It’s right there on FIFA’s website on how much it took to determine the 32 qualifiers for next year’s World Cup: thirty months, six confederations, 209 teams, 868 matches played, and 2454 goals scored. All 31 available berths up for grabs were decided by November 15th. December 1st was the day to decide the four teams for all eight groups for the World Cup.

Qualifying for the World Cup is already enough of a battle. The respective continent’s confederations contested their matches conducted their own qualifying format for deciding their qualifiers for the World Cup. There were even two countries that qualified via a ‘wildcard’ berth where they’d have to play a team from another continent twice. The thirty-two qualifying countries were all decided more than two weeks ago. The qualifying rounds made a lot of news for those that qualified, but those that didn’t got a lot of news of their own too.

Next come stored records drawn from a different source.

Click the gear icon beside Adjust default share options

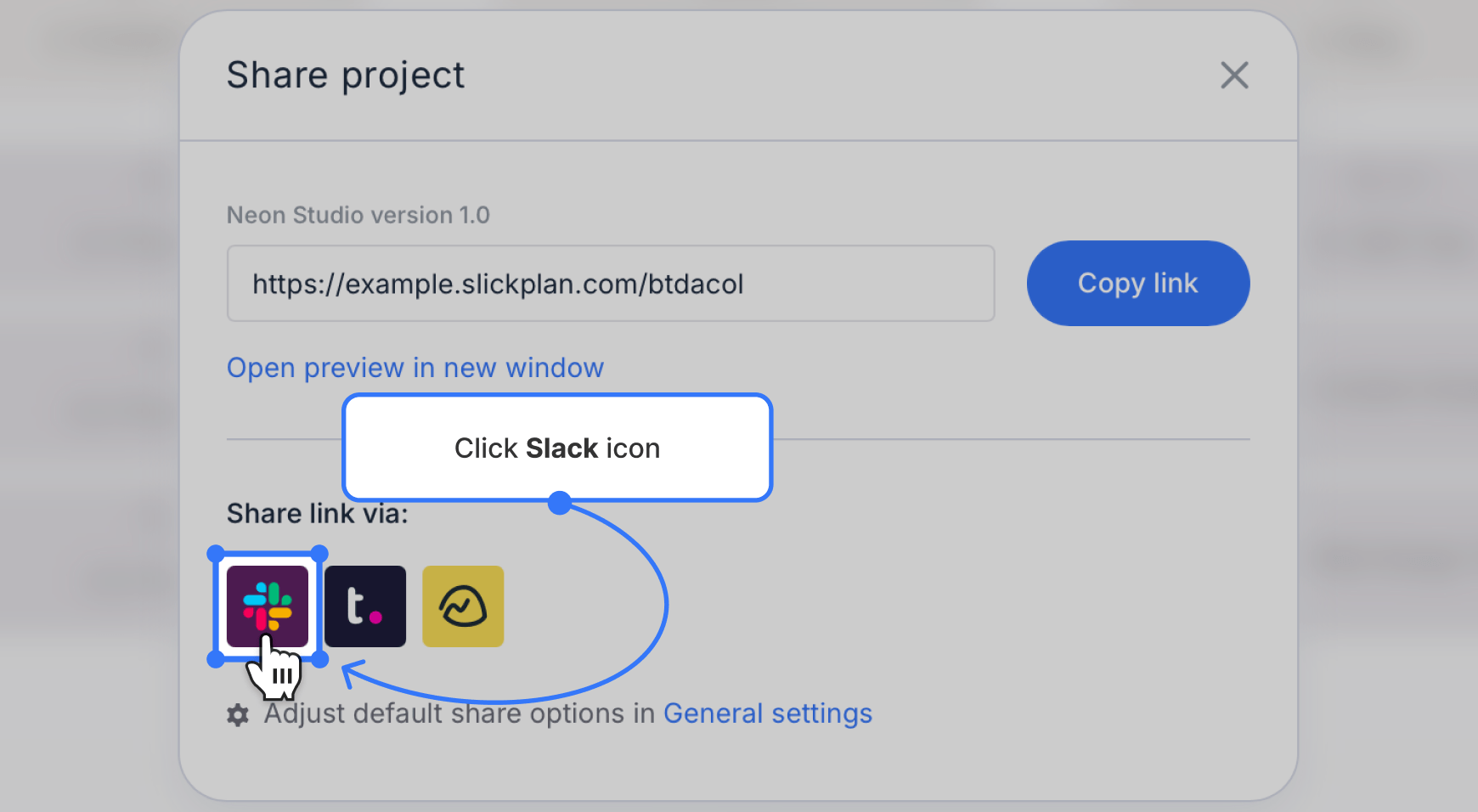(237, 714)

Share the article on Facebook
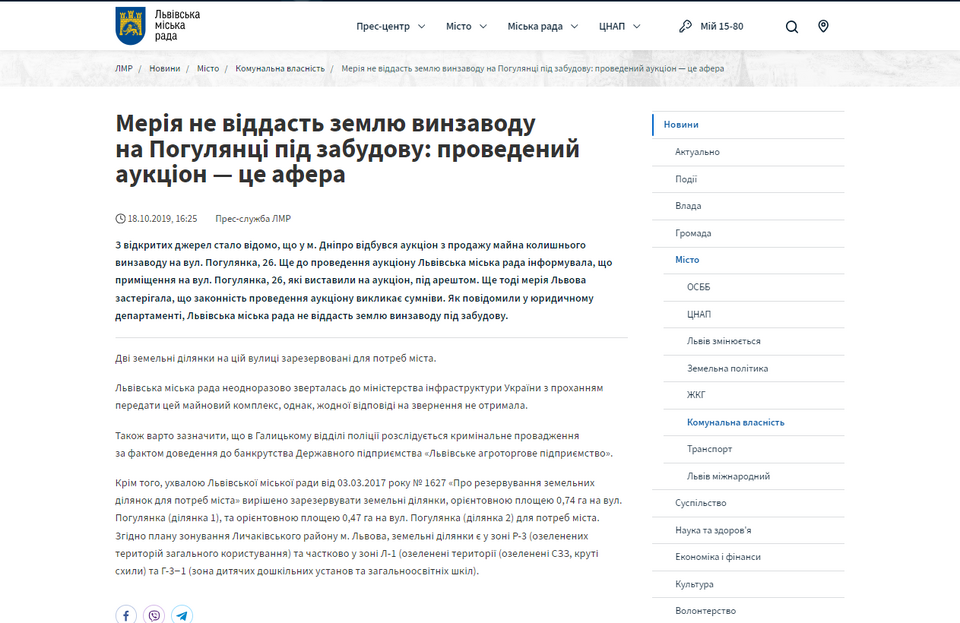point(126,615)
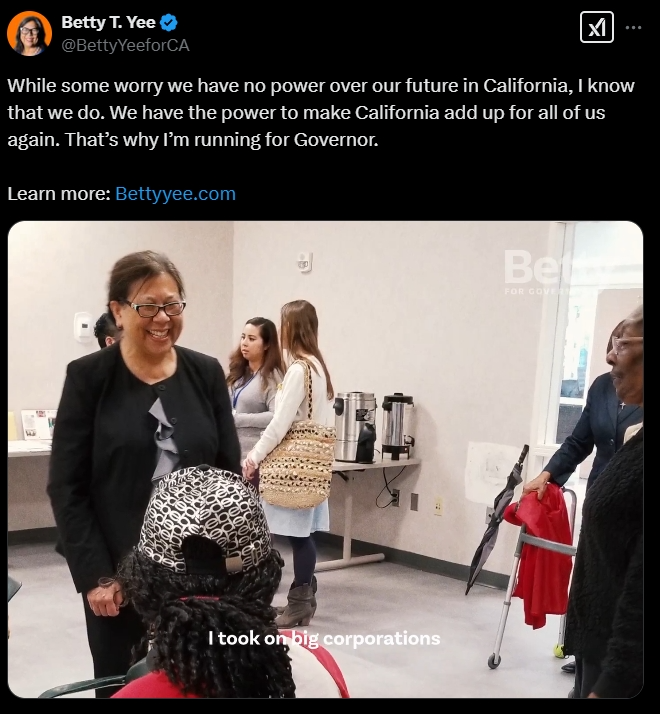Open the Betty T. Yee display name

108,22
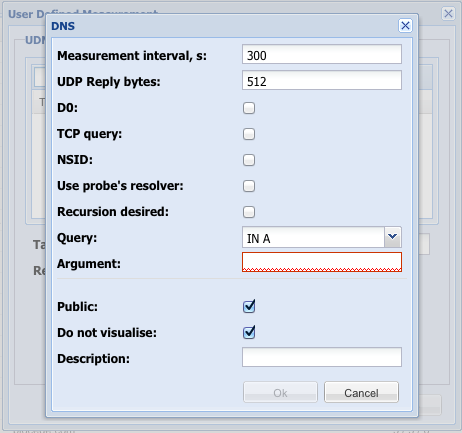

The second-round qualifying matches for the CAF saw two of Africa’s best-ever teams–Nigeria and Cameroon– pitted against each other. Only one can qualify and it ended up being Nigeria. Another surprise was the Ivory Coast being surprised by Morocco and Ghana being overtaken by Egypt. Asia didn’t have many surprises, but Qatar finished last in the Second Round group. Not good since they will be hosting in 2022. The CONMEBOL almost saw the non-qualification of Argentina, but they recovered to win their last game and qualify. Instead the most shocking non-qualifier was 2015 and 2016 Copa America winner Chile which was third the day before the final game for all teams.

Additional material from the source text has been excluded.